### EXERCISE
Please copy each line of the records below that holds the word "Expand".

### DATA EXTRACTS
******************************

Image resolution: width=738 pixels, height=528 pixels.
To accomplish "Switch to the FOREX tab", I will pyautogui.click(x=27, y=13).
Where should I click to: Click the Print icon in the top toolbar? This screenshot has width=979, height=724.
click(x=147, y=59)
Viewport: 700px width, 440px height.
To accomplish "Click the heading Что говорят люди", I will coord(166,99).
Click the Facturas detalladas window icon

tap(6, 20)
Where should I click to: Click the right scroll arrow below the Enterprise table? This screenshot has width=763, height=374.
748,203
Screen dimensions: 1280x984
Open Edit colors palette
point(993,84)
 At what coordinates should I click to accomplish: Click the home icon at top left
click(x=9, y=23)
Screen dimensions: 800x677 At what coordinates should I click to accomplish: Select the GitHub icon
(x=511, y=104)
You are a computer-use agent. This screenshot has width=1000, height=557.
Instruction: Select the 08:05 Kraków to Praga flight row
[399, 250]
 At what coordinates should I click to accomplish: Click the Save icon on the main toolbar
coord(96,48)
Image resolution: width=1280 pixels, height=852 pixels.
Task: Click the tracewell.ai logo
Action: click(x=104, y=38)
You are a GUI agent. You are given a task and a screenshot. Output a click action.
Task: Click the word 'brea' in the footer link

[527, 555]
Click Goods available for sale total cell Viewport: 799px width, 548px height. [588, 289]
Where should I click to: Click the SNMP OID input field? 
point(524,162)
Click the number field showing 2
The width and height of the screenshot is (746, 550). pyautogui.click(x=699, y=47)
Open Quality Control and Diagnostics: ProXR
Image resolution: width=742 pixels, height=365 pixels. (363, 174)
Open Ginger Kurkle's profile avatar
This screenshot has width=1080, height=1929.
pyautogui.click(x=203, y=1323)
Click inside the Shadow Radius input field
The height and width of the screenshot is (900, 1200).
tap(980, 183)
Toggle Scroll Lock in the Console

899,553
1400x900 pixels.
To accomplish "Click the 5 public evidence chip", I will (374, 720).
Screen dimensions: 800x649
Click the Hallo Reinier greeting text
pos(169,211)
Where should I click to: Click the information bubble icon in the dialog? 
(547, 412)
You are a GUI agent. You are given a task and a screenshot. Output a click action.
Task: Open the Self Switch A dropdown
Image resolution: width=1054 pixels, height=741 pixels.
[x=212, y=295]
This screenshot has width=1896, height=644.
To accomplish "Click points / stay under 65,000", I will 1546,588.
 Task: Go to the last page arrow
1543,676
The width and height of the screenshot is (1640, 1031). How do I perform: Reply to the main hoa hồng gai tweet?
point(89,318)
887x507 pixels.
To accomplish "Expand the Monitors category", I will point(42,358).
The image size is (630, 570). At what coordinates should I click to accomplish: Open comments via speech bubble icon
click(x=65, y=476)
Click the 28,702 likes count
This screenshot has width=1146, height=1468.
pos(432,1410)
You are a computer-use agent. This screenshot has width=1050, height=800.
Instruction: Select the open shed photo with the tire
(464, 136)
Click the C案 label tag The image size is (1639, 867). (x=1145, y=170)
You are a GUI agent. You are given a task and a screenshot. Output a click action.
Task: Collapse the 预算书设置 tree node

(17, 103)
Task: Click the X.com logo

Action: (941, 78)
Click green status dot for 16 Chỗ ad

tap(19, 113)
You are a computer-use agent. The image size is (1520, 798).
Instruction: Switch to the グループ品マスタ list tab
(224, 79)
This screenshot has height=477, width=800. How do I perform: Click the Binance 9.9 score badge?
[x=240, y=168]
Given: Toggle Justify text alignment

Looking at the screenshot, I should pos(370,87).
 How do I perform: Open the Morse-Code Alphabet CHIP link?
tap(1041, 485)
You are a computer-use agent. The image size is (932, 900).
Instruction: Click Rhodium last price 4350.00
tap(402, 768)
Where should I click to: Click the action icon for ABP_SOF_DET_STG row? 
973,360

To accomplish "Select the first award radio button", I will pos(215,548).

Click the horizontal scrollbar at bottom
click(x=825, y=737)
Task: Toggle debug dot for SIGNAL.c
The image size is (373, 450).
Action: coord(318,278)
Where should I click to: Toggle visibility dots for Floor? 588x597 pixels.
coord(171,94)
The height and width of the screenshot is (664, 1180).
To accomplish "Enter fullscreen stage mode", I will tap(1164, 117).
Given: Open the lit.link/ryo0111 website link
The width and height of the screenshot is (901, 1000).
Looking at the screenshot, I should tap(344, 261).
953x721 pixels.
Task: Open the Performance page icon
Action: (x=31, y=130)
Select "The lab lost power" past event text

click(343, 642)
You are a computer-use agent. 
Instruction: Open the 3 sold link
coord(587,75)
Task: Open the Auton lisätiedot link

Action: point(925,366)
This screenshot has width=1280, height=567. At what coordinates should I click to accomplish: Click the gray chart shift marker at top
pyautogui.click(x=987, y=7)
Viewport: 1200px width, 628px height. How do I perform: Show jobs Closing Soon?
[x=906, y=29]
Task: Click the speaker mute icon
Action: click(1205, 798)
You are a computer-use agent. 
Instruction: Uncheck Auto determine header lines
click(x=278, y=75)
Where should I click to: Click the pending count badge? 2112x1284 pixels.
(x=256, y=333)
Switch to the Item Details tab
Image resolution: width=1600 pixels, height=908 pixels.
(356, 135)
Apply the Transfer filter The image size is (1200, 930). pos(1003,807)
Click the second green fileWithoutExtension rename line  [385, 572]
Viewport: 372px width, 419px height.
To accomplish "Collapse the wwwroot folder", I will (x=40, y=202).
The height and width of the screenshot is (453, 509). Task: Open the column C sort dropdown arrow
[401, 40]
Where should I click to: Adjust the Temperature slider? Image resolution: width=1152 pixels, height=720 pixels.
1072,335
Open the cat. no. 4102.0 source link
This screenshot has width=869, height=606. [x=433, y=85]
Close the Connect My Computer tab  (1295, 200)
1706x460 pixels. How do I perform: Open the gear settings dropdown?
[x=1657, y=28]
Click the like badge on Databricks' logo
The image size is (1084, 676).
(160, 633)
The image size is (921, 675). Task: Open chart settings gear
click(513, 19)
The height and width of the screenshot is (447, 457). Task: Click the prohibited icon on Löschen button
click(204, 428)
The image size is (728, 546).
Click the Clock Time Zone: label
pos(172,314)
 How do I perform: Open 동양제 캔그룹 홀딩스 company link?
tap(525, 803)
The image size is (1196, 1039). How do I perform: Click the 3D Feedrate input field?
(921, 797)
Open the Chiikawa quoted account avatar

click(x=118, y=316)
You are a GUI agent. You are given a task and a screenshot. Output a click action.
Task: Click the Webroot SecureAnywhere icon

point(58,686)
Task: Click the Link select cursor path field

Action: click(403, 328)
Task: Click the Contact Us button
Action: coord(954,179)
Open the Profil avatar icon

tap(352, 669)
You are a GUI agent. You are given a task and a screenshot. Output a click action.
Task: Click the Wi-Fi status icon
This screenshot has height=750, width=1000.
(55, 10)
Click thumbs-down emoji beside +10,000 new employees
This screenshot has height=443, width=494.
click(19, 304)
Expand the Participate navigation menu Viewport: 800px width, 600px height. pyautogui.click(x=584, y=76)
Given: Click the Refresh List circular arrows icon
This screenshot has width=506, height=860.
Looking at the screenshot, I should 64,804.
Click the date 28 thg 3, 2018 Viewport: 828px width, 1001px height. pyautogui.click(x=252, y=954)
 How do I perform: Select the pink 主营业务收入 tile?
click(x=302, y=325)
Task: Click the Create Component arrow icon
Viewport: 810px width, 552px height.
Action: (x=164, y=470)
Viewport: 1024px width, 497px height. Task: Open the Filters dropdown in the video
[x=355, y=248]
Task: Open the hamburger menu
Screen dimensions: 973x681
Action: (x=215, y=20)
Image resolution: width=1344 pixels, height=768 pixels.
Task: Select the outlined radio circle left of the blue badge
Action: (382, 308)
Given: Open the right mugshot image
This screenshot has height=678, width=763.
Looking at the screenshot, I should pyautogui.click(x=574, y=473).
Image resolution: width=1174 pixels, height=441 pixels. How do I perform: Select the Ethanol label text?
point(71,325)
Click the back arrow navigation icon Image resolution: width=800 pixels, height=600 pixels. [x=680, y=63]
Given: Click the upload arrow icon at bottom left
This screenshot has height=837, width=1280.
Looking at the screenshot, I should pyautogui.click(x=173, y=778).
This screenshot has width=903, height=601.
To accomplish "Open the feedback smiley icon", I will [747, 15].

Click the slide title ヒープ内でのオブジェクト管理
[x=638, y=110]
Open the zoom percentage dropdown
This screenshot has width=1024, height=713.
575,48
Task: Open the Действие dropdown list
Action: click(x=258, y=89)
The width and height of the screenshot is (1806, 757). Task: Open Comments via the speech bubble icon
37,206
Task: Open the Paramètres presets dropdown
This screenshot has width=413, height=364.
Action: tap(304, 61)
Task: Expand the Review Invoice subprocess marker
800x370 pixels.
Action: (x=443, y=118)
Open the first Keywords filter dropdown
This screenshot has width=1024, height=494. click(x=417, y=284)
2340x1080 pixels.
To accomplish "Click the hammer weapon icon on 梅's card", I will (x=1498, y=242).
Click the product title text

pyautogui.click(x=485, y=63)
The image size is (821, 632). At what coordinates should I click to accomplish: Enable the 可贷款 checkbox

******************************

### ANSWER TO THIS TASK
To accomplish "Expand the Monitors category", I will point(42,358).
Expand the Participate navigation menu Viewport: 800px width, 600px height. pyautogui.click(x=584, y=76)
Task: Expand the Review Invoice subprocess marker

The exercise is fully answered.